You can start these people at minimum wage
or a bit above, and train them to complete every job assignment
in two hours or less. Just as soon as you've hired and trained
a couple of people as a cleaning team, you should outfit them
in a kind of uniform with your company name on the back of their
blouses or shirts. A good idea also would be to have magnetic
signs made for your company and services. Place these signs on
the sides of the cars your people use for transportation to each
job, and later on, the sides
of your company van or pick-up trucks.
Each team should have an appointed team
leader responsible for the quality and over all completeness of
each job assigned to that team. The team might operate thus: One
person cleans the bathroom, makes the beds, and carries out the
laundry , while the
other person dusts and polishes the furniture and does the vacuuming.
On jobs where you do the laundry and the dishes, the third person
can pick up the laundry and get that started, and then do the
dishes and clean the kitchen.
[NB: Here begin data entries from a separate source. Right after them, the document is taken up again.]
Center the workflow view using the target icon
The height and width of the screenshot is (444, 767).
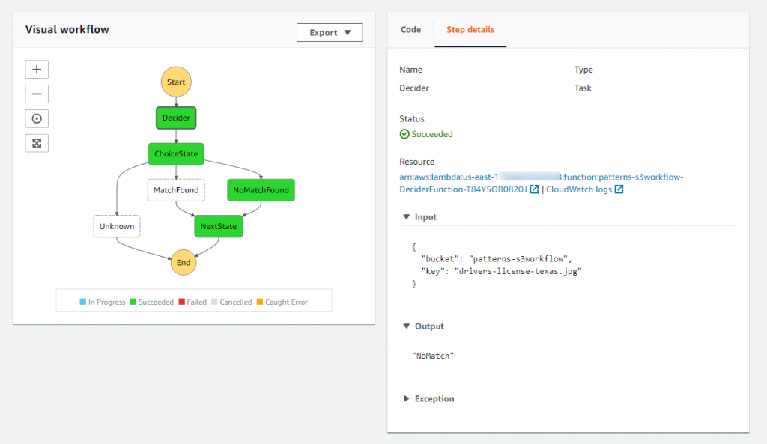click(36, 118)
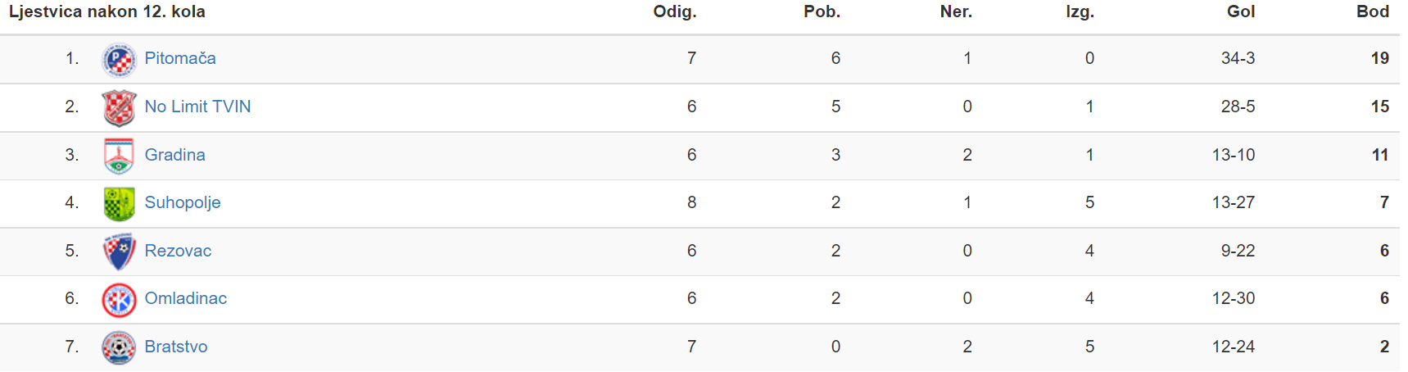This screenshot has height=372, width=1408.
Task: Open the Bratstvo team link
Action: pos(176,347)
By operating in this manner, your
work will be more efficient and the complete job will take a lot
less time. However, it is important that each person you hire
understand that the success of the business depends on the "crew"
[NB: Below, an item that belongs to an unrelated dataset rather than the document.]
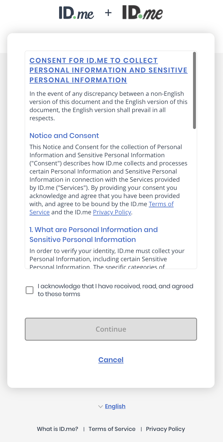Click the plus sign between the logos
The width and height of the screenshot is (223, 442).
[x=109, y=13]
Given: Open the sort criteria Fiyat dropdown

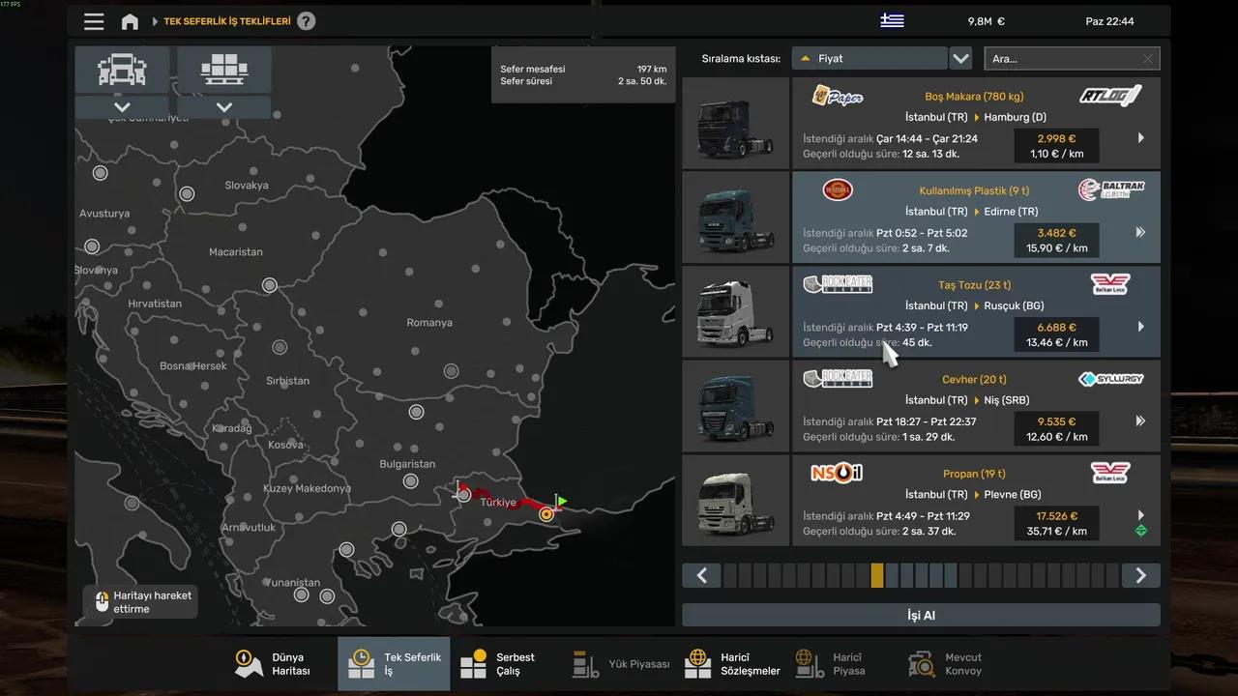Looking at the screenshot, I should pyautogui.click(x=869, y=59).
doing as many complete jobs as they can handle each day - not
on how much they get paid per hour working for you.
Your team leaders will check with you each
afternoon for the next day's work assignments and gather the team
together, complete with cleaning equipment and material, on the
next day. Your team leader should be supplied with a stack of
"hand-out" advertising flyers to pass around the neighborhood
or within the apartment building before leaving each job site.
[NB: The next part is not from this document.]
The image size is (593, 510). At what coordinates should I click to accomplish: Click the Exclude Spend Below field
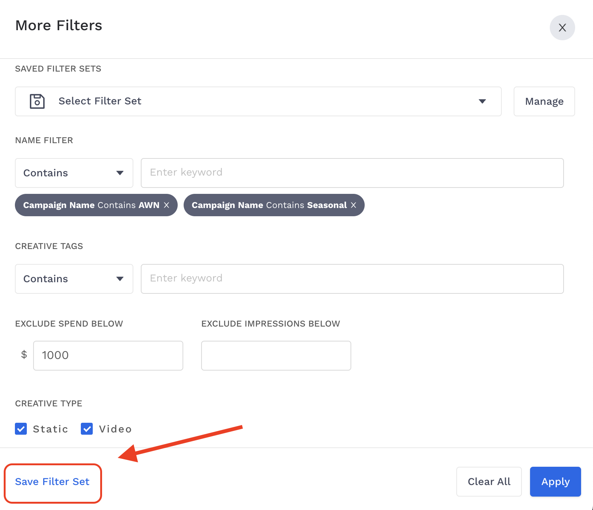[x=108, y=356]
A good supply of business cards wouldn't be a bad idea for them
either, in order to advertise your services to others they come
in contact with. The
only other form of advertising you should go with would be a display
ad in the yellow pages of your telephone directory.
Design on paper a system of clean-up operation
that can generally be applied to any situation, then drill your
teams on speeding up their activities to make the system work
even better. Just as firemen practice and practice, you should
drill your people as a team in their cleaning activities.
Probably the biggest time-waster in this
business will be in the travel from job to job. For this reason,
it's important to spread advertising circulars to the neighboring
homes when you're doing a job, or to the apartments on the same
floor when you're in
an apartment building. As the organizer, and person assigning
teams to jobs, it will behoove you to locate, line up, and assign
jobs as close together as possible. Keep up efforts to cut the
time it takes for your crews to travel from one job to the next.
Work at lining up jobs all in one block, or in one apartment building.
Your equipment needs will really be minimal:
Cleaning and polishing rags, mops, a couple of plastic buckets,
and furniture polishes. Most people will have the necessary cleaning
materials, including vacuum cleaner, soaps and cleansers. But
it wouldn't hurt to have these items available just in case you
get a job in a home or an apartment without these tools. As your
business grows, you'll be able to purchase all your needs at huge
discounts, and these are the sources of supply to cultivate as
you grow.
One of the most important aspects of this
business is asking for, and allowing your customers to refer other
prospects to you. All of this happens, of course, as a result
of your giving fast, dependable service. You might even set up
a promotional notice on the back of your business card (to be
left as each job is completed) offering five dollars off their
next cleaning bill when they refer you to a new prospect.
This is definitely a high profit business,
requiring only an investment of time and organization on your
part to get started. With a low investment, little or no over
head requirement, and no experience needed, this is an ideal business
opportunity with a growth curve that accelerates at an unprecedented
rate. Think about it. If it appeals to you, set up your own plan
of operations and go for it! The profit potential for an owner
of this type of business is outstanding!